Collected data entries
---------------

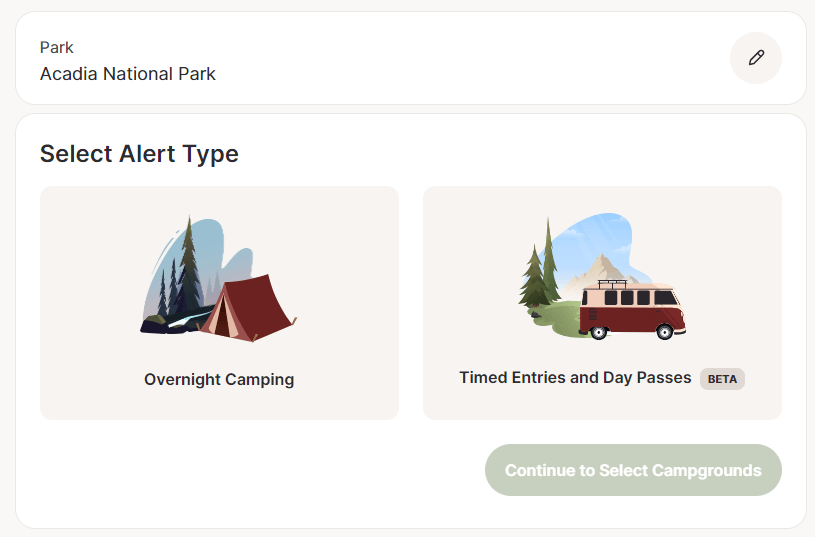The image size is (815, 537).
Task: Click the Select Alert Type heading
Action: 139,154
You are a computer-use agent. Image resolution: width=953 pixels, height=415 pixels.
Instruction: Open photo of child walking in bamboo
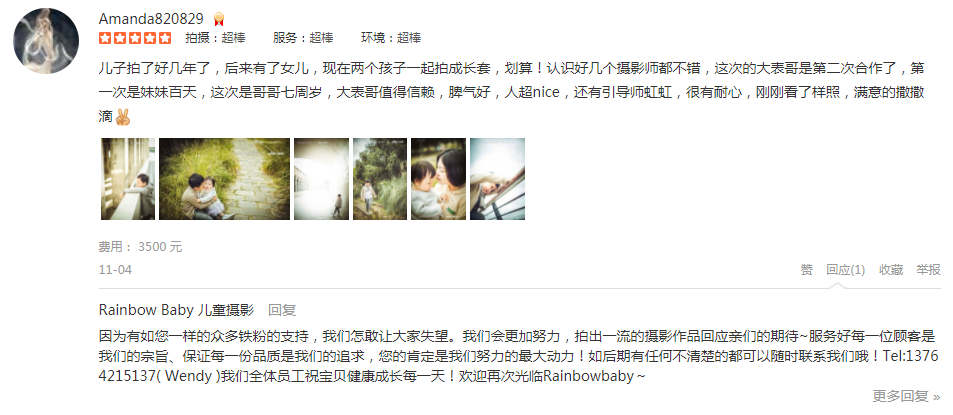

---------------

Exactly the lines from the one containing "You are a computer-use" through the last line of the data above should be output, both ends included, with every picture left out.

RESULT
You are a computer-use agent. Image resolution: width=953 pixels, height=415 pixels.
Instruction: Open photo of child walking in bamboo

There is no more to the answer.